WHAT IS REQUIRED: Among the lines of the records, find all that carry the word "green" and copy them.

* * *

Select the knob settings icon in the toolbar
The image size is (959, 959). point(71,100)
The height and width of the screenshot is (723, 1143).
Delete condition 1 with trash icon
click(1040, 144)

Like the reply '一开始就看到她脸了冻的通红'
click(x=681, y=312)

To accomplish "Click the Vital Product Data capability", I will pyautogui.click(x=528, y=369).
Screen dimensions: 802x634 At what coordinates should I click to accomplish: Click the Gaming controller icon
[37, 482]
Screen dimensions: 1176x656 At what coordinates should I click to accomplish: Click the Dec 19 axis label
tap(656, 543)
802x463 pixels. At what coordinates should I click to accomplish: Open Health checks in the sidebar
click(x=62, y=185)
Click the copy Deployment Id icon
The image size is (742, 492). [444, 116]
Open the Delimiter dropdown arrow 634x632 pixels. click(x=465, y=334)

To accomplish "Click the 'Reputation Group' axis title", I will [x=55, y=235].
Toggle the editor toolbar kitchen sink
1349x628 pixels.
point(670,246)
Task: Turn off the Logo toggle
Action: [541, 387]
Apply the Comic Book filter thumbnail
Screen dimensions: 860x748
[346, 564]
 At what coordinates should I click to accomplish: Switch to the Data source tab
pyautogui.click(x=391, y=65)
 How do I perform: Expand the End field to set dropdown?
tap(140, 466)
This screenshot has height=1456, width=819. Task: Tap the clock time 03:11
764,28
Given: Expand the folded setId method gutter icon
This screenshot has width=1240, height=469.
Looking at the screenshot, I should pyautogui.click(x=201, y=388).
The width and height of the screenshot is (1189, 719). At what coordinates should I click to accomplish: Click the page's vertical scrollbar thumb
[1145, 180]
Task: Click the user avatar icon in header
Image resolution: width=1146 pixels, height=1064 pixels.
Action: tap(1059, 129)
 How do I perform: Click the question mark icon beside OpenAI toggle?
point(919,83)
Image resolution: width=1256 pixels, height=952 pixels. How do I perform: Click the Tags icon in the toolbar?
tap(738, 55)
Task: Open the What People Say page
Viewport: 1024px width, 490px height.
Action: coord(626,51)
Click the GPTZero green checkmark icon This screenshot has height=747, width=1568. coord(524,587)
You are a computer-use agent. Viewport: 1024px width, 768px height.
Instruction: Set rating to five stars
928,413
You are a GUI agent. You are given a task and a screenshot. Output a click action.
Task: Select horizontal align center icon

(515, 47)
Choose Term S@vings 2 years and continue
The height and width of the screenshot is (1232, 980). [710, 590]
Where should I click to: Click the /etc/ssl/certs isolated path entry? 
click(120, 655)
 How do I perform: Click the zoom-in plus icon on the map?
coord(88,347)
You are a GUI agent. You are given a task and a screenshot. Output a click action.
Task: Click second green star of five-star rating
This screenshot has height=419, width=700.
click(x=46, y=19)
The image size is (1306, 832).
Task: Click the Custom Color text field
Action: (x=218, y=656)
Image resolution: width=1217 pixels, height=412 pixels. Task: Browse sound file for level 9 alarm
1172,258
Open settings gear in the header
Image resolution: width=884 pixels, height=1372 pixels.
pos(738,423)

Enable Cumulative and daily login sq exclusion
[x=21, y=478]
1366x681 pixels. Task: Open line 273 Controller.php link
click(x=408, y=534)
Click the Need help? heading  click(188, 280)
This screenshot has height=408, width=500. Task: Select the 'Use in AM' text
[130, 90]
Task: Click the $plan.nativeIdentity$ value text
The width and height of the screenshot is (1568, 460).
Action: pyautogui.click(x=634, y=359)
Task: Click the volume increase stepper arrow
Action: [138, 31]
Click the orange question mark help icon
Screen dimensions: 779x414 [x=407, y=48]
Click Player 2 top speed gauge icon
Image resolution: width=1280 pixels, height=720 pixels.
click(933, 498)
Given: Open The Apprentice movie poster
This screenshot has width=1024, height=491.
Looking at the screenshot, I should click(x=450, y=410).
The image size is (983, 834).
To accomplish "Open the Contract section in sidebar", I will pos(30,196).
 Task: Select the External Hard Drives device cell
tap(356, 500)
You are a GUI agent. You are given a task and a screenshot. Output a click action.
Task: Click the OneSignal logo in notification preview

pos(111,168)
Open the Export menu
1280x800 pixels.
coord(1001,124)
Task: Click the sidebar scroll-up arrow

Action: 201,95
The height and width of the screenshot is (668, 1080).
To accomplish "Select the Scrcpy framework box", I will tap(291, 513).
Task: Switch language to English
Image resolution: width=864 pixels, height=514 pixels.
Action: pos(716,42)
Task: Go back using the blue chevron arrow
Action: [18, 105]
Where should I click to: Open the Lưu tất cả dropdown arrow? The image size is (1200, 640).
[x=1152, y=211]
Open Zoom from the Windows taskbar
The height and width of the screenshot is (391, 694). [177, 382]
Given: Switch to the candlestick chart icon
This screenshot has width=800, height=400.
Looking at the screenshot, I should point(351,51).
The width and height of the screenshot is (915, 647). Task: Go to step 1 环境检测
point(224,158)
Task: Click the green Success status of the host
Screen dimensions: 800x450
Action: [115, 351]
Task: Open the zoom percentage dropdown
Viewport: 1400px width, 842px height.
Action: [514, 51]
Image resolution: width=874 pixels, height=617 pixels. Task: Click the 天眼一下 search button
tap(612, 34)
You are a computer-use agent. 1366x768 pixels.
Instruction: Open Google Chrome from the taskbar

* * *

EXERCISE ANSWER:
Click the GPTZero green checkmark icon This screenshot has height=747, width=1568. coord(524,587)
Task: Click second green star of five-star rating
Task: Click the green Success status of the host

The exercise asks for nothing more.